TASK TO CARRY OUT: Extract each line from the entries below that has the string "agent" in it.

(Saved data entries)
= = =

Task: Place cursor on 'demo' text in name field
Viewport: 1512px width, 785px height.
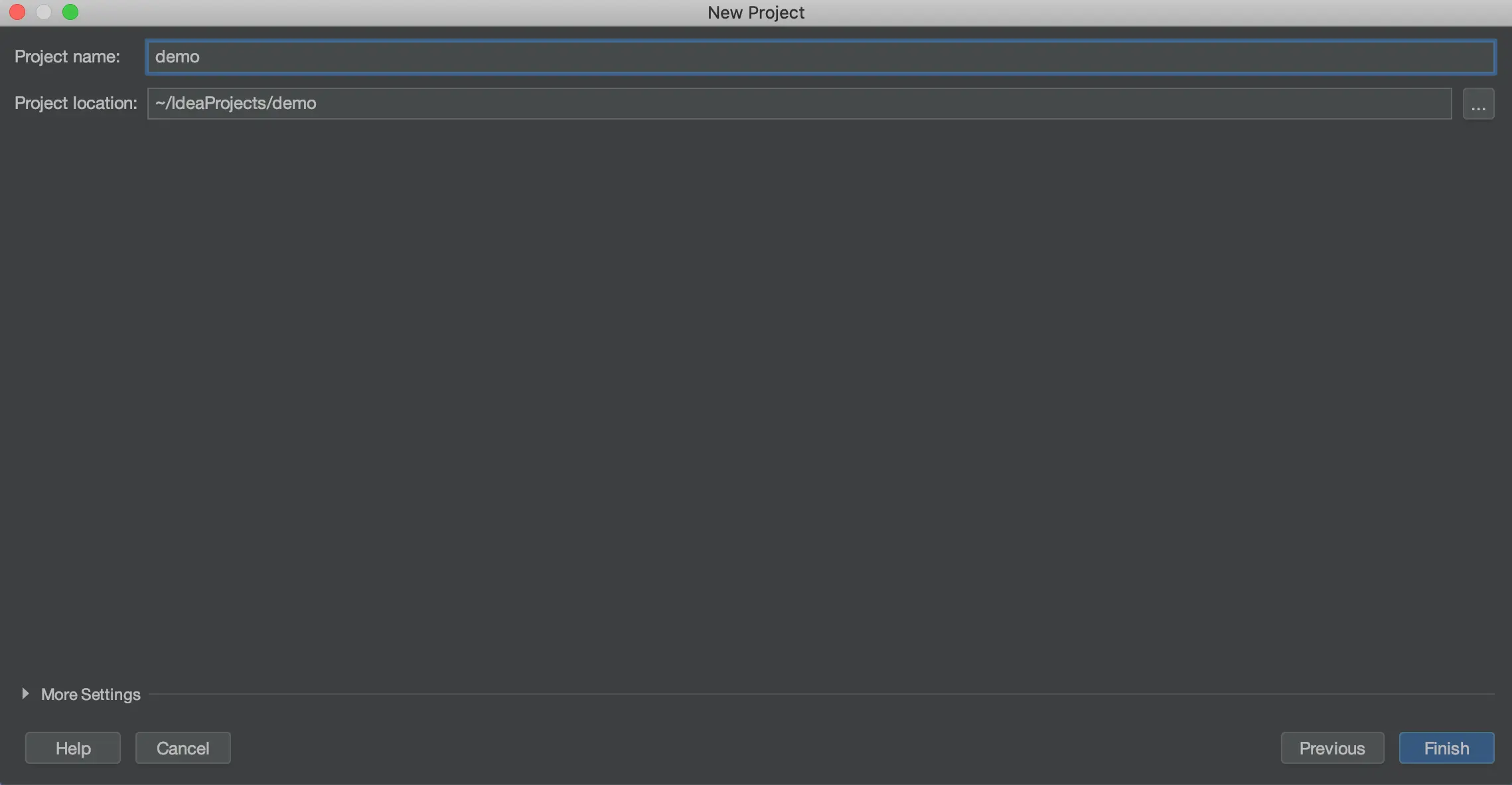Action: coord(177,57)
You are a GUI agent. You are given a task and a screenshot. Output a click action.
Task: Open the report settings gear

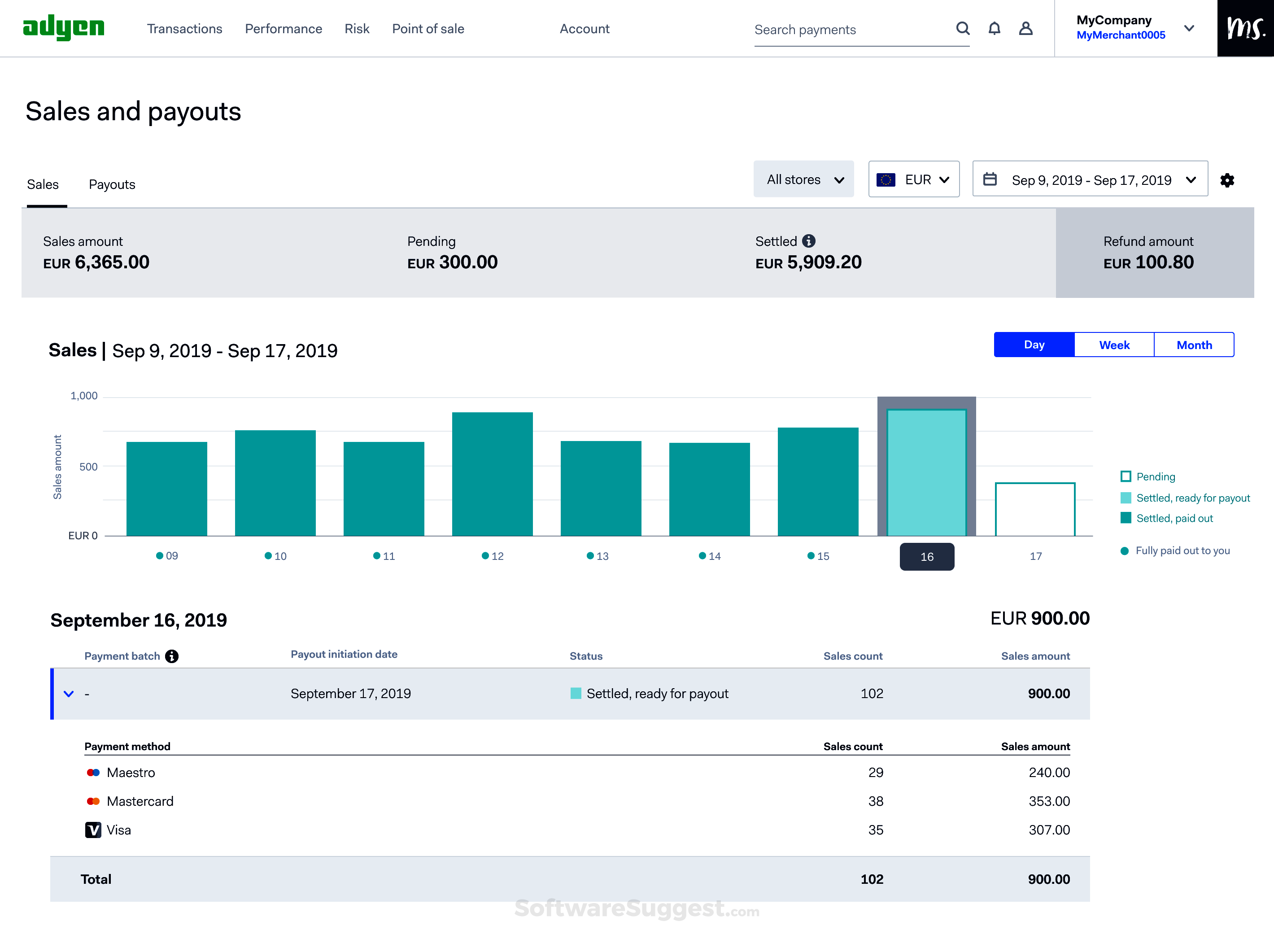pos(1227,180)
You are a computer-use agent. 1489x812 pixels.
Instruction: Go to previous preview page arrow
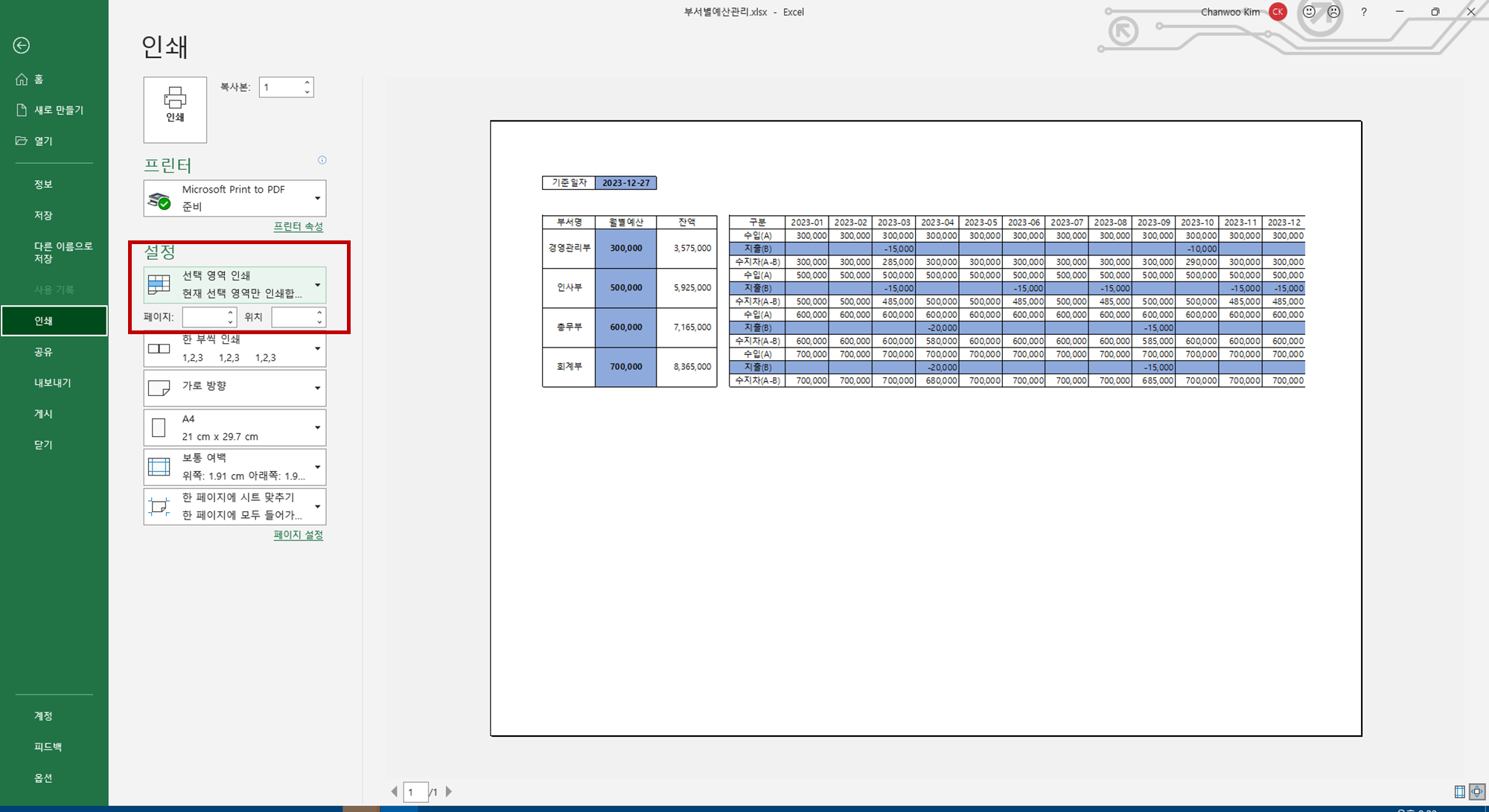coord(394,791)
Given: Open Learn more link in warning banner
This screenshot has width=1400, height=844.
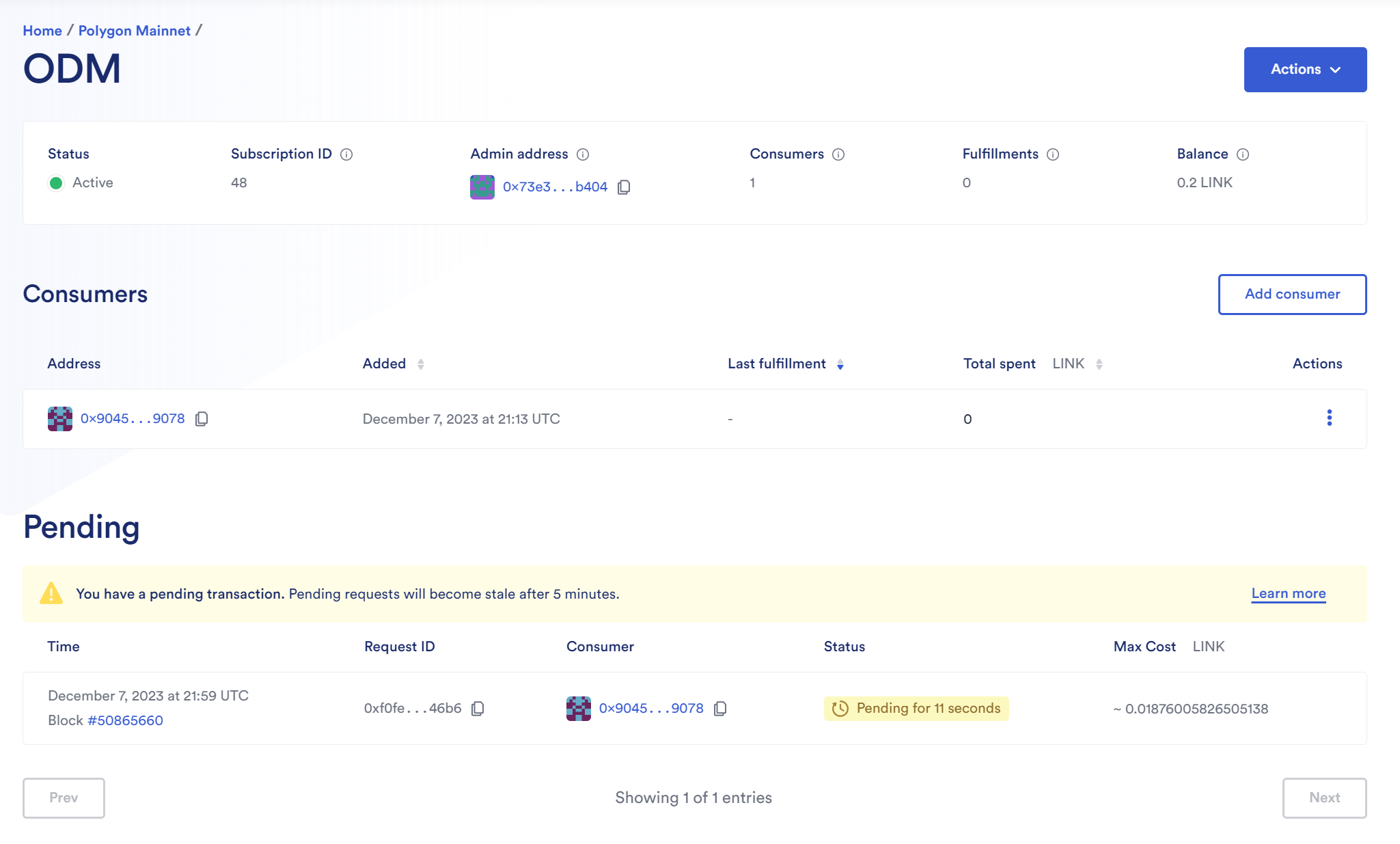Looking at the screenshot, I should click(x=1288, y=593).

= = =

TASK ANSWER:
You are a GUI agent. You are given a task and a screenshot. Output a click action.
You are a computer-use agent. 1489x812 pixels.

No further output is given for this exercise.